Material for this task ▸
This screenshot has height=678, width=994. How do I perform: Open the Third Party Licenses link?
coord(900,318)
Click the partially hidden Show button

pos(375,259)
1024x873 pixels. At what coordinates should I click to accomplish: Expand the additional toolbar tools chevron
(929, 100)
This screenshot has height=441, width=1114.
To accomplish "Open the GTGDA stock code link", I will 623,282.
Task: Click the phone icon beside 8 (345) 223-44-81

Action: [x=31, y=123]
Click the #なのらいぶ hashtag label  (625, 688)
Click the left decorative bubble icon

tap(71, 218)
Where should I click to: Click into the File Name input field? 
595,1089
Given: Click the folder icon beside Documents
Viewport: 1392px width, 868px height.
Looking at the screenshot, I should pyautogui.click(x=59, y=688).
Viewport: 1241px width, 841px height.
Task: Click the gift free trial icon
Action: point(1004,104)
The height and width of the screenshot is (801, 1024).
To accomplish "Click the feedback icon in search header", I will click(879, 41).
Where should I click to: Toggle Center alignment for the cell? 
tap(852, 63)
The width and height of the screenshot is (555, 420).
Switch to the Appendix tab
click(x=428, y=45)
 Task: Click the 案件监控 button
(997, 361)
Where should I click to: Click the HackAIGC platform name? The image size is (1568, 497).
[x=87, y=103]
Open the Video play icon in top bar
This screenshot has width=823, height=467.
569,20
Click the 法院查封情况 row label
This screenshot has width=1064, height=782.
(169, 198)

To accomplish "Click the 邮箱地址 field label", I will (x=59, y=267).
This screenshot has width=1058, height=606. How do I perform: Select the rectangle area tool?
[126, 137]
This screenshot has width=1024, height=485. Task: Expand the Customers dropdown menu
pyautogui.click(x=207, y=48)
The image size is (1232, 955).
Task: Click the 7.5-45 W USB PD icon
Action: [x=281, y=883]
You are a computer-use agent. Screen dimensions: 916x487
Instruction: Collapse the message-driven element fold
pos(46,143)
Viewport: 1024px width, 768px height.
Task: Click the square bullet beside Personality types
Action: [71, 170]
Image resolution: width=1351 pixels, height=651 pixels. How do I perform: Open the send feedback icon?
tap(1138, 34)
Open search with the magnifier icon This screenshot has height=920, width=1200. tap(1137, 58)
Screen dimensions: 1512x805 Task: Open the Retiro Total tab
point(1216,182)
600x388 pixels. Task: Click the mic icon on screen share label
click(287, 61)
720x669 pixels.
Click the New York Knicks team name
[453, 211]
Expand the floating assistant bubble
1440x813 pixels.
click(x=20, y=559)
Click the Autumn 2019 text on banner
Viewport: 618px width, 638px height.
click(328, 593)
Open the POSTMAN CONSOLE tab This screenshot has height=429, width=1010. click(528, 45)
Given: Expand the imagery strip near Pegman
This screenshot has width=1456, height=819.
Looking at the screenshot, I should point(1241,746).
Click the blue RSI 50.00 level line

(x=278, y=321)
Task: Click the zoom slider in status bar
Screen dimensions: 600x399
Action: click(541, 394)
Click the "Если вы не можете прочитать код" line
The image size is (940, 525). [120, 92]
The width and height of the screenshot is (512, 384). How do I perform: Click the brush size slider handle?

What is required ▸ Lines wanted from the listing above: the line with "Click the New York Knicks team name" up to and including the line with "Open the POSTMAN". Please write them out exactly, adding nothing else.

Answer for the task ▸
Click the New York Knicks team name
[453, 211]
Expand the floating assistant bubble
1440x813 pixels.
click(x=20, y=559)
Click the Autumn 2019 text on banner
Viewport: 618px width, 638px height.
click(328, 593)
Open the POSTMAN CONSOLE tab This screenshot has height=429, width=1010. click(528, 45)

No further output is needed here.